I suggest going to an all you can eat buffet and stay there all day.


----------



## Rocky_B (Jun 29, 2005)

Since you're working out, I'd definetly suggest going on a weightgainer. Buy one that has low sugar, high calories and high carbs so that you will pack on muscle and you won't get fat. Some of them have creatine in them as well which would be excellent for you. You can check out Masstech.. it's a bit more expensive but it definetly works.. or some people may just say make your own weightgainer shakes with whey, milk, and peanut butter, but its up to you. I'd definetly start eating, but do eat cleanly, because you want to put on lean body mass, as opposed to a lot of fat.. so dont just go pig out at all you can eat chinese every night and have mcdonalds for breakfast and lunch.

Good luck, and give updates


----------



## baonilon (Jun 29, 2005)

Emma-Leigh said:
			
		

> 95 pounds?? Do you mean 95 pounds (43kg)!!??
> 
> If so then just eat. Don't worry about anything at this stage - if it has calories and it resembles food then eat it.
> 
> ...



the only reason y I'm confused is a while ago  my doctor said my cholesterol level is " a little bit" high  and I read from other forums, they said don't just eat anything u see, eat the right stuff


----------



## jaim91 (Jun 30, 2005)

I would add stuff like McDonald's and Dair Queen to IainDaniel's list of foods for you


----------



## GFR (Jun 30, 2005)

IainDaniel said:
			
		

> There are tons of food that you can eat. Bagels have calories, not necessarly the correct carbs when trying to cut weight, but that is the least of your problems.
> 
> Best thing is to schedule your day and have your food prepared the night before.
> 
> ...


What is "natty" PB...???
Is it a specific type?


----------



## tucker01 (Jun 30, 2005)

ForemanRules said:
			
		

> What is "natty" PB...???
> Is it a specific type?




Nah no specific Brand.  It is just natural Peanut Butter, most grocery stores carry them.  Not like Skippy, Jiffy or shit like that


----------



## GFR (Jun 30, 2005)

IainDaniel said:
			
		

> Nah no specific Brand.  It is just natural Peanut Butter, most grocery stores carry them.  Not like Skippy, Jiffy or shit like that


I see natty is a term for natural PB...Ya I buy all my food at Whole Foods so its all organic and natural, tastes better too.


----------



## baonilon (Jun 30, 2005)

should I get some fish oil? if so what should I look for in a bottle? thanks


----------



## baonilon (Jun 30, 2005)

Rocky_B said:
			
		

> Since you're working out, I'd definetly suggest going on a weightgainer. Buy one that has low sugar, high calories and high carbs so that you will pack on muscle and you won't get fat. Some of them have creatine in them as well which would be excellent for you. You can check out Masstech.. it's a bit more expensive but it definetly works.. or some people may just say make your own weightgainer shakes with whey, milk, and peanut butter, but its up to you. I'd definetly start eating, but do eat cleanly, because you want to put on lean body mass, as opposed to a lot of fat.. so dont just go pig out at all you can eat chinese every night and have mcdonalds for breakfast and lunch.
> 
> Good luck, and give updates





I'm currently using Serious Mass Chocolate 6lb from Optimum Nutrition, not very faithfully because the taste is not great but I try to mix it w/ milk and drink it in the morning and after workout


----------



## Emma-Leigh (Jun 30, 2005)

baonilon said:
			
		

> should I get some fish oil? if so what should I look for in a bottle? thanks


Yes you should. Go for pure fish oil (not cod liver oil) and something with 1000mg of fish oil, 180mg DHA, 120mg EPA per capsule is fine.

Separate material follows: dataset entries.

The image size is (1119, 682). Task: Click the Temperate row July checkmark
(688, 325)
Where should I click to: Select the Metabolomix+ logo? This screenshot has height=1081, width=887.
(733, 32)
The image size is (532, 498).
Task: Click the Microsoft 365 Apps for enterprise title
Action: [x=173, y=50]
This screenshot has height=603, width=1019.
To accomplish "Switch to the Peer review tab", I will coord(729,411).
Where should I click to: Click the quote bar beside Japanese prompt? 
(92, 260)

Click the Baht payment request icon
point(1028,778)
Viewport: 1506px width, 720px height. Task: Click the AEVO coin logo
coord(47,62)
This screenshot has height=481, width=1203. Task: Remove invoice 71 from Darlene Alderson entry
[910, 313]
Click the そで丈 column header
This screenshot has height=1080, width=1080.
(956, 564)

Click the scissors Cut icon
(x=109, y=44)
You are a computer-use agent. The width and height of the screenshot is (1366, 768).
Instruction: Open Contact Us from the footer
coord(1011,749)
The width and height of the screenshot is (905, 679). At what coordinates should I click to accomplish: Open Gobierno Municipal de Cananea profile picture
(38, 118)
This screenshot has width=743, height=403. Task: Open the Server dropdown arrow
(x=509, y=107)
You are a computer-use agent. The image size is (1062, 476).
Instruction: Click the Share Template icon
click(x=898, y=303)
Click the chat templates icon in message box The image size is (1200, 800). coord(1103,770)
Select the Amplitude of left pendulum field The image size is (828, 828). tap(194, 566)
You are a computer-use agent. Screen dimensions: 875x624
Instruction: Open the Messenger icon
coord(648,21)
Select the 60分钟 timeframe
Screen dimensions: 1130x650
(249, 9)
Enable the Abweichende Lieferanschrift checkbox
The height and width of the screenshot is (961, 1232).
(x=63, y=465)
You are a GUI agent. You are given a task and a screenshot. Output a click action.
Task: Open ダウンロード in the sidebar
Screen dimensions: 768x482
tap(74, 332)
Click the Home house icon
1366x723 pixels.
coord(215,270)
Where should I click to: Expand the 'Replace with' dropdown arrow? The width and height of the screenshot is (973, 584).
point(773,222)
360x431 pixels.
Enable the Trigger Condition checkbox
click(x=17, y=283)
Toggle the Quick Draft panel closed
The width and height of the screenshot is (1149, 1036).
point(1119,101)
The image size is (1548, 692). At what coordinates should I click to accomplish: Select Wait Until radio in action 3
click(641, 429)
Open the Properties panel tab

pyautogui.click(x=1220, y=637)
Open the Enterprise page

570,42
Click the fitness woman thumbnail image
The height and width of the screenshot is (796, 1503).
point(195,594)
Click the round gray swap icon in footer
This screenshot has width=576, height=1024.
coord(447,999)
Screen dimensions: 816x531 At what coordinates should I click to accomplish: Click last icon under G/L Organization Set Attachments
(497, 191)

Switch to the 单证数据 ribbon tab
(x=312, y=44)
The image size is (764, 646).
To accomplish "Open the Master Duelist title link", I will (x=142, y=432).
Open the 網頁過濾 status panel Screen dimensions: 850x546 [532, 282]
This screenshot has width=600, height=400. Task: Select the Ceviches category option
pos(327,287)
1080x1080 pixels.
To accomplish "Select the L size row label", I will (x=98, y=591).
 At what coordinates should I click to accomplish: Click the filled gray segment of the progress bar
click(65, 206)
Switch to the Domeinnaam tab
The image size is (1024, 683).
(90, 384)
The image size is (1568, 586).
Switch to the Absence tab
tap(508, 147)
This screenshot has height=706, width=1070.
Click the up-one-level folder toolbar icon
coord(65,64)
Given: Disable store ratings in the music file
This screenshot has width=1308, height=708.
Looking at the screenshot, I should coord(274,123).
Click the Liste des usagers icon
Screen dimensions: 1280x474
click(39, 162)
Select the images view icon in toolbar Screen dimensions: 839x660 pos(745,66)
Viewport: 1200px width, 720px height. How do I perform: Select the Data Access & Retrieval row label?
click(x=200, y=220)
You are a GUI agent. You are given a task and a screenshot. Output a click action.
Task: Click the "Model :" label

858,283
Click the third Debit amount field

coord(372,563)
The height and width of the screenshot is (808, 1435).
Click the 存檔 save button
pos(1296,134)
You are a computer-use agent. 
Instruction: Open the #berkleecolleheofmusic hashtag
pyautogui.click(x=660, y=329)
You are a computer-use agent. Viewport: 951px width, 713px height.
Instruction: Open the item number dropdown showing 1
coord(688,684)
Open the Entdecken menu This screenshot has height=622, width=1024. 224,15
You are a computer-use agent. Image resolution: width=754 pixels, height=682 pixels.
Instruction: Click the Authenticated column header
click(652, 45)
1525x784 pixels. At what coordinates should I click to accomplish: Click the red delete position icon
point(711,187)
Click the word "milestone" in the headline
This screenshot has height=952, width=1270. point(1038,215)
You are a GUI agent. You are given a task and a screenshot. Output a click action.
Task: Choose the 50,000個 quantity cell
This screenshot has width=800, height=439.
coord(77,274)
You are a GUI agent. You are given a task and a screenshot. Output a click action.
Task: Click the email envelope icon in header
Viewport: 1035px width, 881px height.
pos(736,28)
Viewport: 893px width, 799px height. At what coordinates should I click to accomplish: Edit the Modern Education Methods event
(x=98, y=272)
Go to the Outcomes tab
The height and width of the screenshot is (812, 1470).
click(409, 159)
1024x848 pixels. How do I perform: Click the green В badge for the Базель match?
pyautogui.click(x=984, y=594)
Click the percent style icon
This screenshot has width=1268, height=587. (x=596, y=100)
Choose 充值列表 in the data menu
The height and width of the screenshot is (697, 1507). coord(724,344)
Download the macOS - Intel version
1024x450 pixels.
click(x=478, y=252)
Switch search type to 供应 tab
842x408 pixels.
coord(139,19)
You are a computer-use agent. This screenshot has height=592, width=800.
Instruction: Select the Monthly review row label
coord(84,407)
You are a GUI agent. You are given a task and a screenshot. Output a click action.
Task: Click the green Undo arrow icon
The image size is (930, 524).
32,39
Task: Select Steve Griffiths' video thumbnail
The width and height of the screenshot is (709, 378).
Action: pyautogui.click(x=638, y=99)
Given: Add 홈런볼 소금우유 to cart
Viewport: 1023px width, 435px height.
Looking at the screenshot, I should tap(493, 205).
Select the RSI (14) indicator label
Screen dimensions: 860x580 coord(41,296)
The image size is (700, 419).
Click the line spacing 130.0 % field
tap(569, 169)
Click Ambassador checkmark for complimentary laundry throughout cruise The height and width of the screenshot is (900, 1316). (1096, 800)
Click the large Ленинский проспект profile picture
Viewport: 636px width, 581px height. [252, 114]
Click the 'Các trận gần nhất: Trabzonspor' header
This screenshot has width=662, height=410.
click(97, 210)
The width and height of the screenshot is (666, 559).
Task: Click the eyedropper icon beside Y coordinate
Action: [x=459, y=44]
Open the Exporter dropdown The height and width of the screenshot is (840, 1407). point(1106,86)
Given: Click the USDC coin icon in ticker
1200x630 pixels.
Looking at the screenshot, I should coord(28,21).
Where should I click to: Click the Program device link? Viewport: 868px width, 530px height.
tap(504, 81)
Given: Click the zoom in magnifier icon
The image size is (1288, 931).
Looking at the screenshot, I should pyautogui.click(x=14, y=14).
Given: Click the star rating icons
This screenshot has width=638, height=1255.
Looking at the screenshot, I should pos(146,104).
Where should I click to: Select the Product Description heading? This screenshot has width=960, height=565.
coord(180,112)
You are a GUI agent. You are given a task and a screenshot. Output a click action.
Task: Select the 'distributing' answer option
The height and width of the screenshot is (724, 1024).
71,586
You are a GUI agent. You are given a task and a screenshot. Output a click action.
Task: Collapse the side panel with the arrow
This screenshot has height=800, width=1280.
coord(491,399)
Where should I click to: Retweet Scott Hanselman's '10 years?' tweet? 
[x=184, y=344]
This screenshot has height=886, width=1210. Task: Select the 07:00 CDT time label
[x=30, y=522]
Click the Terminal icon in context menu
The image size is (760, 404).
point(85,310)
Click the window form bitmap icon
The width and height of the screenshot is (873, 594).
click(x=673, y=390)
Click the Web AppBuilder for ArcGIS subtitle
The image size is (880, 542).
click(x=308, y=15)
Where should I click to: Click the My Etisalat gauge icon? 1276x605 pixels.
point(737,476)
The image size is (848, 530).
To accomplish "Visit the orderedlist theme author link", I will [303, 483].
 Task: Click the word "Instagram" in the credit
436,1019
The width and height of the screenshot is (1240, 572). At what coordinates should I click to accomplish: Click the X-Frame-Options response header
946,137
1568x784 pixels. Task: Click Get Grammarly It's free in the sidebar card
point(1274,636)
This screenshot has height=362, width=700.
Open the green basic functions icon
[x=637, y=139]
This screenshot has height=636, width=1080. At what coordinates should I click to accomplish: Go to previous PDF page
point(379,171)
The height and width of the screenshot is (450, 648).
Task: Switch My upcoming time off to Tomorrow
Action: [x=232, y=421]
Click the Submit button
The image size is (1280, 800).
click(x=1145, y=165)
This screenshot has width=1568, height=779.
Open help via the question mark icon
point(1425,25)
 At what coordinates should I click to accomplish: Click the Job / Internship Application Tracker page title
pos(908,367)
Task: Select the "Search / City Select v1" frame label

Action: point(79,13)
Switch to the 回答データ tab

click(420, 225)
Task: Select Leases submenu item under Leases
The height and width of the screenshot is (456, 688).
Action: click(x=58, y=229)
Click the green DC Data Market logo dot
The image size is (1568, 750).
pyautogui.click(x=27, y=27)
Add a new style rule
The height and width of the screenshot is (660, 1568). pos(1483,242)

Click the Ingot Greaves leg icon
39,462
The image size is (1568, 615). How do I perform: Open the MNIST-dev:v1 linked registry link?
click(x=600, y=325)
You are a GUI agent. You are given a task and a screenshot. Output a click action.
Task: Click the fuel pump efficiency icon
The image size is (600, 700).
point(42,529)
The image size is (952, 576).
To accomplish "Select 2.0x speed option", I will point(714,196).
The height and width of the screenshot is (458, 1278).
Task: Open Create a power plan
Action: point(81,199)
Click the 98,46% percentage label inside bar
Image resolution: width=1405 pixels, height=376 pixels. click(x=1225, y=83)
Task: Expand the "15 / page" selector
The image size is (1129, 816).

Try not to get one with Vit A in it - as you don't want too much of this.



ps: Make your own weight gainer.


----------



## WATTS (Jun 30, 2005)

baonilon said:
			
		

> I'm currently using Serious Mass Chocolate 6lb from Optimum Nutrition, not very faithfully because the taste is not great but I try to mix it w/ milk and drink it in the morning and after workout


if your serious about gaining weight the taiste of something will not stop you...just plug you nose if you have to and pound it!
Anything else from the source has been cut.